Köşe Yazarlarımız Okuma Sayısı: 116

ERSİN ERTÜRK YAZDI:BÖLECEK KİM? GELECEK KİM?

“Başarı, bir yenilgiden ötekine heyecanını yitirmeden koşmaktır” Winston Churchill Sayın Kılıçdaroğlu, baksanıza bir yenilgiden öteki yenilgiye heyecanını hiç yitirmeden koşuyor. Koşuyor da nereye? Başarısızlığa. Belediye başkanları toplantısından sonra Sayın Büyükerşen’in..

ERSİN ERTÜRK YAZDI:BÖLECEK KİM? GELECEK KİM?

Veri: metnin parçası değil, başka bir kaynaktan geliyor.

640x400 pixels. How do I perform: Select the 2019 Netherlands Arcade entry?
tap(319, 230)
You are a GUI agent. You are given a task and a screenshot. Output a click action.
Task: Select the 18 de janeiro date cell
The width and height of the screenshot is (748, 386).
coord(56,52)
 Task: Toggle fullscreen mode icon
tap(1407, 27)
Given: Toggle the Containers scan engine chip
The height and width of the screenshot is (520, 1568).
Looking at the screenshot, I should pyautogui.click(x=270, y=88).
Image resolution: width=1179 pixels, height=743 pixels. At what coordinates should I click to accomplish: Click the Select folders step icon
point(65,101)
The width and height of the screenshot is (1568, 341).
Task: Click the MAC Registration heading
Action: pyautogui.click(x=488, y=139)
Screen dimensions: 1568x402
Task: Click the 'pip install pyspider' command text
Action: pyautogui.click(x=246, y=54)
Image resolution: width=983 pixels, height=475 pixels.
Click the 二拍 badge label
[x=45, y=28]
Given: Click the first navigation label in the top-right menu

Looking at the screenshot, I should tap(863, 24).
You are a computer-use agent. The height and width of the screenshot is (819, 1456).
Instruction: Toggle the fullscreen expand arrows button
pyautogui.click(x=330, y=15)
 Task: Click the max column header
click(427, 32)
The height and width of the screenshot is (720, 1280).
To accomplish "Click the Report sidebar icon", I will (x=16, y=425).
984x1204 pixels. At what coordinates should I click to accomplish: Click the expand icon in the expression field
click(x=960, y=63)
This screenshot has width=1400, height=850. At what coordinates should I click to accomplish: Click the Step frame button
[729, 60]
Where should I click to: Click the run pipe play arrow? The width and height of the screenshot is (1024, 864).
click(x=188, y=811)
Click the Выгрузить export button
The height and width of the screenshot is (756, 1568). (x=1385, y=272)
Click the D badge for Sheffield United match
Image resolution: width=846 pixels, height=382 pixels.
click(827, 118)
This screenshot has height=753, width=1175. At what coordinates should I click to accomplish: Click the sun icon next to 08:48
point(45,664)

“Başarı, bir yenilgiden ötekine heyecanını yitirmeden koşmaktır”

Winston Churchill

Sayın Kılıçdaroğlu, baksanıza bir yenilgiden öteki yenilgiye heyecanını hiç yitirmeden koşuyor. Koşuyor da nereye? Başarısızlığa.

Belediye başkanları toplantısından sonra Sayın Büyükerşen’in açıklamasına bakılırsa parti bölünmeye doğru gidiyor. Peki, o zaman sormak gerekir, bölecek olan kim başkan?

Vallahide biz kim olduğunu biliyoruz, o nedenle, 2016 kurultayından beri söyleyerek, yazarak ve de örgütlenerek bu günlere geldik. Söyleyince karşımıza dikildiniz. O zaman şimdi soralım bölecek kim?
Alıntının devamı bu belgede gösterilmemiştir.